Copy nothing from the entries below except the lines from the one containing "[Share on Facebook] (39, 203)" through the one containing "Trail (510, 335)", and copy those exactly.

Stored records:
· · · · ·
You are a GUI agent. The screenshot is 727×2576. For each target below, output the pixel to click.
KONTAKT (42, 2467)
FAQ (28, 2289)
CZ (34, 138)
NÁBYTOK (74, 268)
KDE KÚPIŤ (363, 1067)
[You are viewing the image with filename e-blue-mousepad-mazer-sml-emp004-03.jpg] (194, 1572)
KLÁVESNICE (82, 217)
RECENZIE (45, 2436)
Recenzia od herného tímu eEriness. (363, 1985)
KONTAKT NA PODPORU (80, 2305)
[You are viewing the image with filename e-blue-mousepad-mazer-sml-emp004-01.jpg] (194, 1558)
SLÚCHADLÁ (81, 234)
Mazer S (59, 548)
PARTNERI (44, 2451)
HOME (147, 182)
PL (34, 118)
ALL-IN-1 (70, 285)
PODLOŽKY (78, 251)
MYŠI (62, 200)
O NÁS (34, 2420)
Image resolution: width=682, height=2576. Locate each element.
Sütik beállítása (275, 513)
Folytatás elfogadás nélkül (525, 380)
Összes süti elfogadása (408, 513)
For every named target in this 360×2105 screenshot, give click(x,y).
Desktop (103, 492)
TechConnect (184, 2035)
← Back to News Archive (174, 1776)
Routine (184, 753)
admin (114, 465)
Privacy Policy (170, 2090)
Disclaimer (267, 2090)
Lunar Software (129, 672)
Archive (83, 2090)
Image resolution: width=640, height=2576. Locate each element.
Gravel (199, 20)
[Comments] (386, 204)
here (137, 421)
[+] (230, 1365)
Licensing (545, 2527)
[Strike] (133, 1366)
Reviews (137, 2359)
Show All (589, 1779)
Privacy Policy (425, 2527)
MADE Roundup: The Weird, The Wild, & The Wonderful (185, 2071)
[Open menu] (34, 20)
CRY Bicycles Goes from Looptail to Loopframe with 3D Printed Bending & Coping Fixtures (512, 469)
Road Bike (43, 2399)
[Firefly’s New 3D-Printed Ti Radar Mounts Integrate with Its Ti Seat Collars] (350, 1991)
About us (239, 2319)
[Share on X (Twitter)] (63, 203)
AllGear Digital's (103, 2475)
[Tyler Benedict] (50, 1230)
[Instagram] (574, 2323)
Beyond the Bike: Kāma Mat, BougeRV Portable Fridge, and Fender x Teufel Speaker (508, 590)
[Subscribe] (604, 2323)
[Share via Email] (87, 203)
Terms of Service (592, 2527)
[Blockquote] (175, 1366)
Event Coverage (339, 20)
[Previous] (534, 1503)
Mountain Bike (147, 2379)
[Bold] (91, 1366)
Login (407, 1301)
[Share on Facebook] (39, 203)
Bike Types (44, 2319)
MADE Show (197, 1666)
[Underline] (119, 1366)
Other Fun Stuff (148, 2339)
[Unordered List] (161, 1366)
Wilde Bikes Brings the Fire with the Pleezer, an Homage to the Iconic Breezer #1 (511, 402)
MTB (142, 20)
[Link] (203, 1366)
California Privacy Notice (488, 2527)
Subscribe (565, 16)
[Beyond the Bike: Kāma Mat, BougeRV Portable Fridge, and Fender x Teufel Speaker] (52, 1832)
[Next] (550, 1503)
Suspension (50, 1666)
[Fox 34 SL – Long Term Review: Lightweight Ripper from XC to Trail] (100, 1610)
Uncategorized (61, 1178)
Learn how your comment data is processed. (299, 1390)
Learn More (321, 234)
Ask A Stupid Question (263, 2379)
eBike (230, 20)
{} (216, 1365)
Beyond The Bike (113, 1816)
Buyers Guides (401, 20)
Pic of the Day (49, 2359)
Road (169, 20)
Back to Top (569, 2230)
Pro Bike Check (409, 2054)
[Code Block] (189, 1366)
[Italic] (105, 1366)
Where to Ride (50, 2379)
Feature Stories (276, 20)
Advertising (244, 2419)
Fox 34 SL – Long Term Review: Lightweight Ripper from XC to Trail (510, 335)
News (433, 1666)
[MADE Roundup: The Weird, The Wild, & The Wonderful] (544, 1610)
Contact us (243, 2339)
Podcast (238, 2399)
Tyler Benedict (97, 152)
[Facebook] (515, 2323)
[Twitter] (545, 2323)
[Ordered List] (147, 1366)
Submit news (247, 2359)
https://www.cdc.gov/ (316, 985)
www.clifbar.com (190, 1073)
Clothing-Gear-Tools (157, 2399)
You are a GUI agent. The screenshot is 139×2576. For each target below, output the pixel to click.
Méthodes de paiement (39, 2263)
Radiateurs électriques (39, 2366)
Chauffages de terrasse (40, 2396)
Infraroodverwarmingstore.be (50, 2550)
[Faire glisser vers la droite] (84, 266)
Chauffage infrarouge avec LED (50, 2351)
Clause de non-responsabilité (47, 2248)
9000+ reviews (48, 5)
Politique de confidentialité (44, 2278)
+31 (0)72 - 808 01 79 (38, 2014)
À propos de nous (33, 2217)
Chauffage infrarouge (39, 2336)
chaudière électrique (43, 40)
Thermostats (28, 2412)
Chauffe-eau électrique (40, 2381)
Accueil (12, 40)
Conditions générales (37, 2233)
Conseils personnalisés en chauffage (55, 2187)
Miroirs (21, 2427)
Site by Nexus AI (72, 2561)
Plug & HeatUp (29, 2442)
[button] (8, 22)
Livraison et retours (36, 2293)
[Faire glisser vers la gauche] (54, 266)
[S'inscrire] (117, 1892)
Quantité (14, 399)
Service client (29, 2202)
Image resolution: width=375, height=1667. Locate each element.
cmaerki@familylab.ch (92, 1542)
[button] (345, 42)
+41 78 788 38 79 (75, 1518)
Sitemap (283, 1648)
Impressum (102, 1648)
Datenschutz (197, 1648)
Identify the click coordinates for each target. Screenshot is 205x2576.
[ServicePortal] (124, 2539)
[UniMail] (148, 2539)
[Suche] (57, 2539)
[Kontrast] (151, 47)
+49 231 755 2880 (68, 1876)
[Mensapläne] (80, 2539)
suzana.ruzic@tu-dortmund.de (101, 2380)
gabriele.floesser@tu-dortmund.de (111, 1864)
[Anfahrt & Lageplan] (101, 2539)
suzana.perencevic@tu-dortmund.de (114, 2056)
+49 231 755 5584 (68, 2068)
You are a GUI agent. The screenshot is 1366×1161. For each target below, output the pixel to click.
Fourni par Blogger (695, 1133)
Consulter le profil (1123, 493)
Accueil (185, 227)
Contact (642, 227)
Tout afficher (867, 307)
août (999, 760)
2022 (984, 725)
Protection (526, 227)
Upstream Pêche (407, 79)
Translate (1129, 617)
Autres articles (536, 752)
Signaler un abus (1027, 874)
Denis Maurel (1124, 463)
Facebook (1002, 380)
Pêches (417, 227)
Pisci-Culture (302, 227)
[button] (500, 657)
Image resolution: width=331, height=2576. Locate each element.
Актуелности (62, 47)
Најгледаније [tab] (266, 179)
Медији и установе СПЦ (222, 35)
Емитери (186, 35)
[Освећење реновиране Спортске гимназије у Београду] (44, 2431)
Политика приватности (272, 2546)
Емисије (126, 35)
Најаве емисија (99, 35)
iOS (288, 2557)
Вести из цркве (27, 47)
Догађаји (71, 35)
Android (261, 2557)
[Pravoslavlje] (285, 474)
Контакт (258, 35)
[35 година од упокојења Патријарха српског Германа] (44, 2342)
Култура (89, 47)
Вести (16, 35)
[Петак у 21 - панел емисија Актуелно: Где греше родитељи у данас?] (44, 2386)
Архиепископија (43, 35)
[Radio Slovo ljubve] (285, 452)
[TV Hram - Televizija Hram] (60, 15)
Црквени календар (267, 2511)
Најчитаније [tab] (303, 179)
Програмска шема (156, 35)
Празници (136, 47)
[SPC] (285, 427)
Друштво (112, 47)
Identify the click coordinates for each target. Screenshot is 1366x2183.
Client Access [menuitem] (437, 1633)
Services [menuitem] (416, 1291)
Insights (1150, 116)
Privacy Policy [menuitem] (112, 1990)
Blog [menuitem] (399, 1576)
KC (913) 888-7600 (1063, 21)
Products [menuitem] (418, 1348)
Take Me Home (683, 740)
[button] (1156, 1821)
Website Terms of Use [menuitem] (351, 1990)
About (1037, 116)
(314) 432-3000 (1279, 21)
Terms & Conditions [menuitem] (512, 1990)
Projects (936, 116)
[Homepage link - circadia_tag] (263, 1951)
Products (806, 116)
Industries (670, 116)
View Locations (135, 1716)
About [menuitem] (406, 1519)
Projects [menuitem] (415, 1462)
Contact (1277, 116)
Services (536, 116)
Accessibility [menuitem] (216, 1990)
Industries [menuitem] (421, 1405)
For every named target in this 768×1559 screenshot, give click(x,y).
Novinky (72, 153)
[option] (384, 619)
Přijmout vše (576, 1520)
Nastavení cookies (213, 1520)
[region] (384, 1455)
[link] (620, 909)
· · · · ·
Task solution:
[Share on Facebook] (39, 203)
Bike Types (44, 2319)
MADE Show (197, 1666)
[Underline] (119, 1366)
Other Fun Stuff (148, 2339)
[Unordered List] (161, 1366)
Wilde Bikes Brings the Fire with the Pleezer, an Homage to the Iconic Breezer #1 (511, 402)
MTB (142, 20)
[Link] (203, 1366)
California Privacy Notice (488, 2527)
Subscribe (565, 16)
[Beyond the Bike: Kāma Mat, BougeRV Portable Fridge, and Fender x Teufel Speaker] (52, 1832)
[Next] (550, 1503)
Suspension (50, 1666)
[Fox 34 SL – Long Term Review: Lightweight Ripper from XC to Trail] (100, 1610)
Uncategorized (61, 1178)
Learn how your comment data is processed. (299, 1390)
Learn More (321, 234)
Ask A Stupid Question (263, 2379)
eBike (230, 20)
{} (216, 1365)
Beyond The Bike (113, 1816)
Buyers Guides (401, 20)
Pic of the Day (49, 2359)
Road (169, 20)
Back to Top (569, 2230)
Pro Bike Check (409, 2054)
[Code Block] (189, 1366)
[Italic] (105, 1366)
Where to Ride (50, 2379)
Feature Stories (276, 20)
Advertising (244, 2419)
Fox 34 SL – Long Term Review: Lightweight Ripper from XC to Trail (510, 335)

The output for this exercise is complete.